What you have to do: Copy out the listing word for word, starting at the line that contains "Locate an element on the screen. Image" and ending at the end of the listing. Leave out the pictures.

(Collected data entries)
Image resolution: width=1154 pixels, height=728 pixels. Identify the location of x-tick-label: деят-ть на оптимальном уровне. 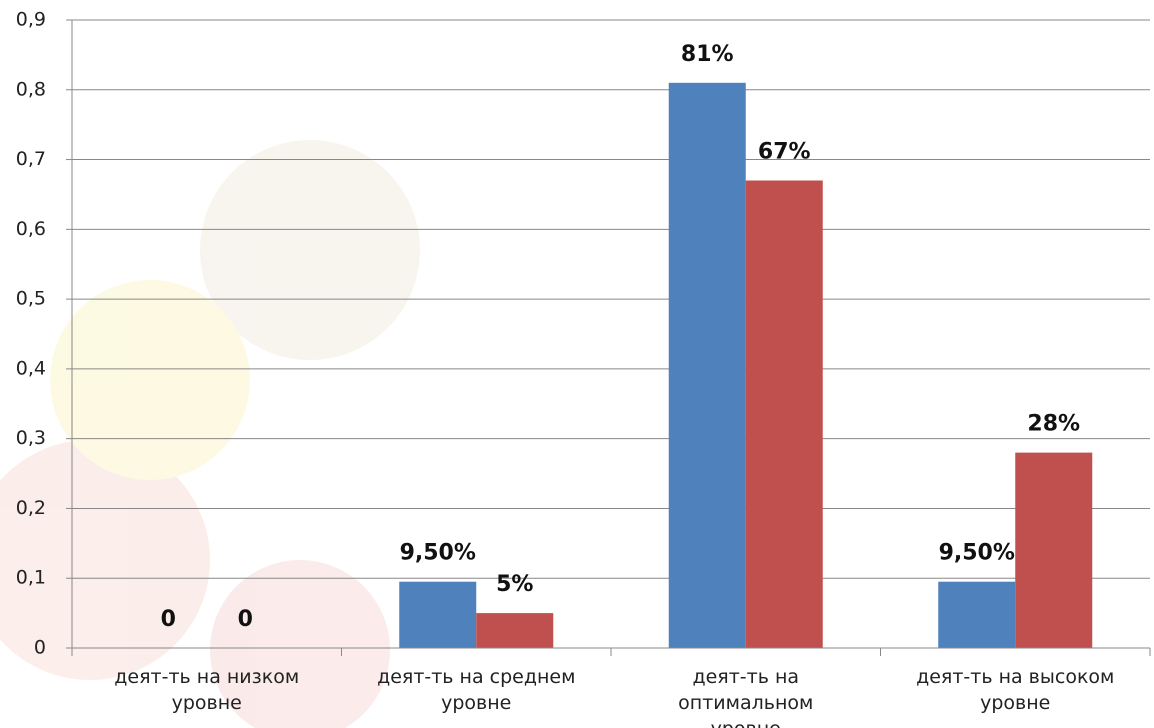
(746, 697).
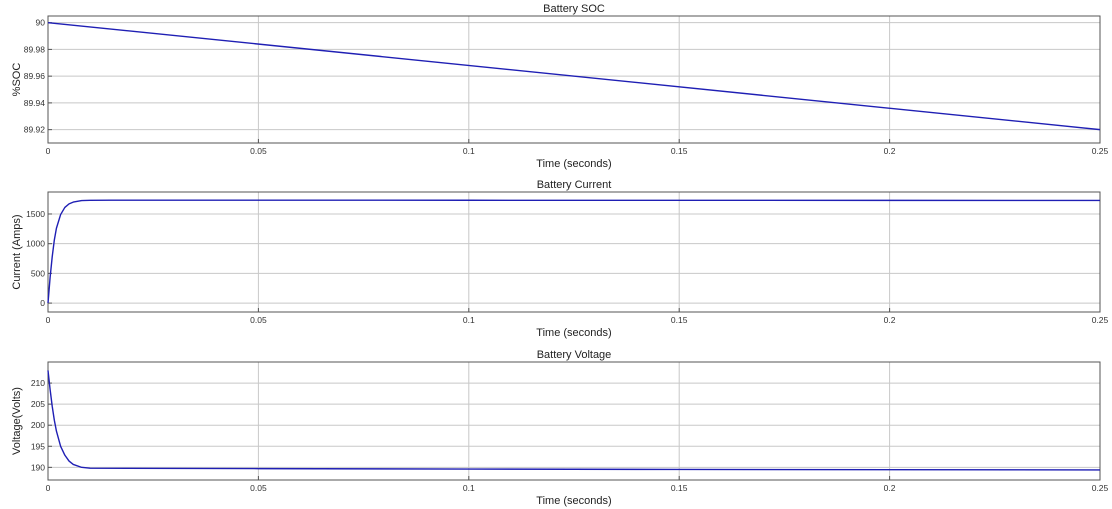 The height and width of the screenshot is (509, 1112). What do you see at coordinates (17, 252) in the screenshot?
I see `y-axis-label: Current (Amps)` at bounding box center [17, 252].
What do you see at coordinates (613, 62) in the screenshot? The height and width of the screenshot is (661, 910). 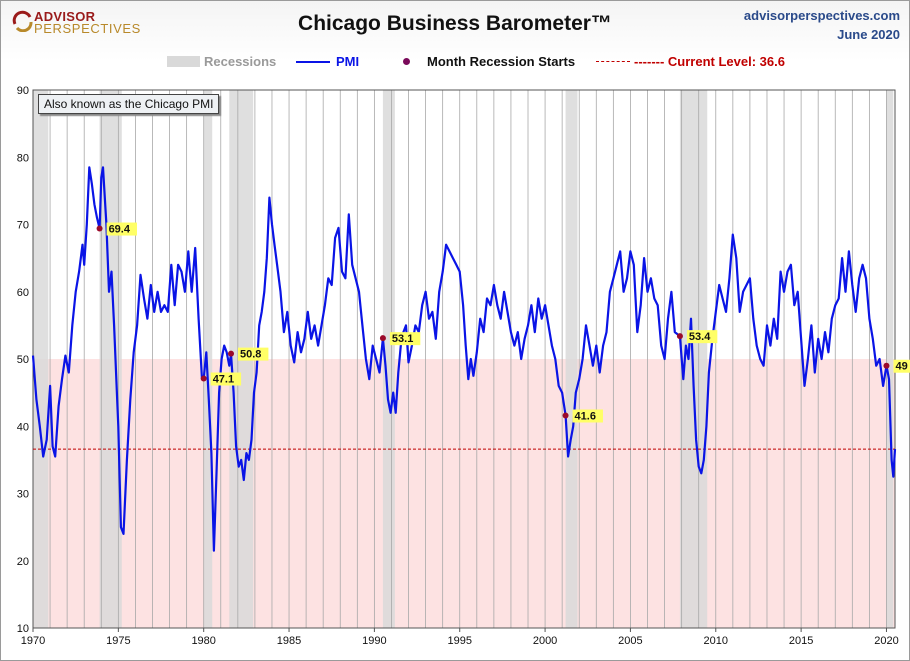 I see `legend-current-level-line` at bounding box center [613, 62].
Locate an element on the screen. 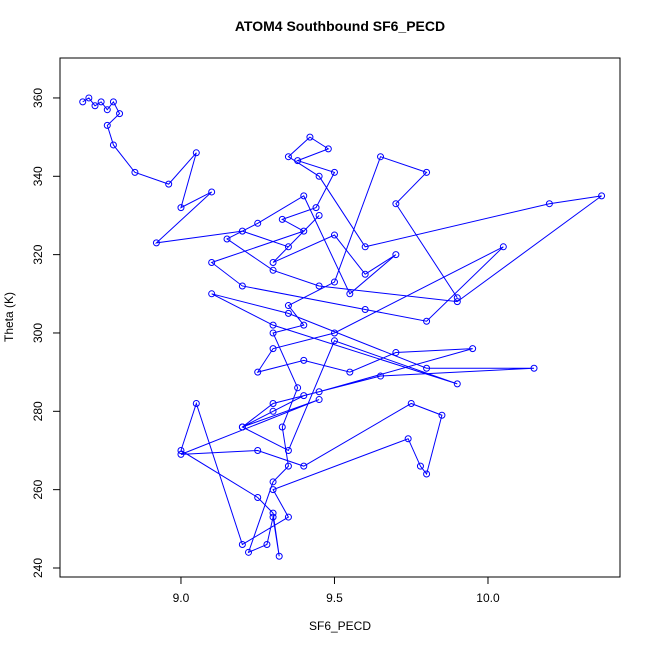  y-tick-label: 320 is located at coordinates (38, 254).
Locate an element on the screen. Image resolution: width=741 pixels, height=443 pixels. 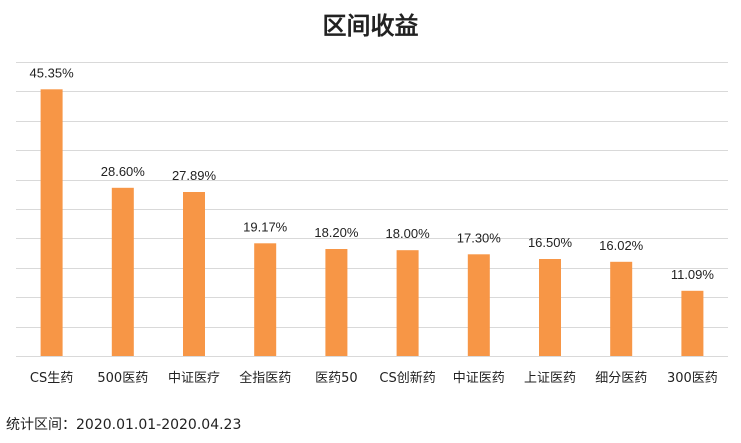
x-tick-label: 500医药 is located at coordinates (122, 378).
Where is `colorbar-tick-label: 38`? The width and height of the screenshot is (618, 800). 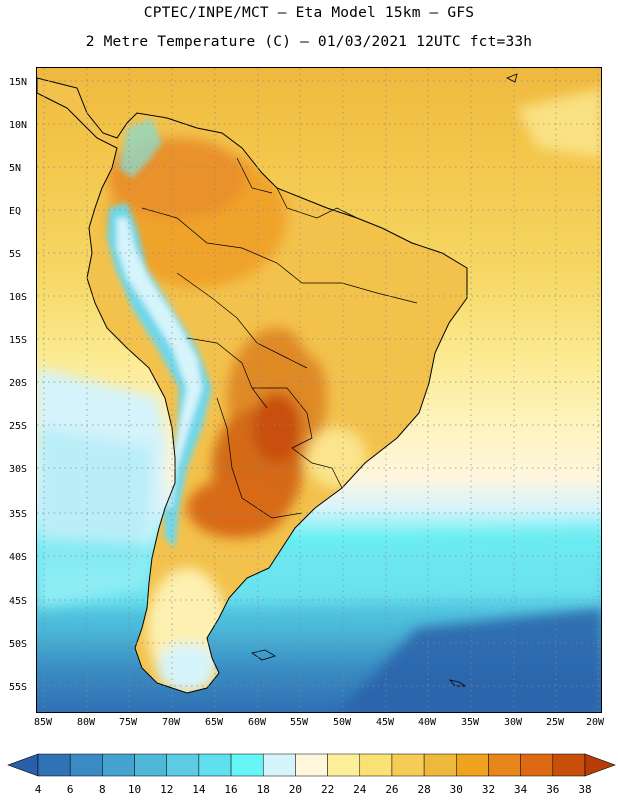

Response to this exercise:
Locate an element on the screen. Image resolution: width=741 pixels, height=443 pixels. 
x-tick-label: 500医药 is located at coordinates (122, 378).
Where is `colorbar-tick-label: 38`? The width and height of the screenshot is (618, 800). 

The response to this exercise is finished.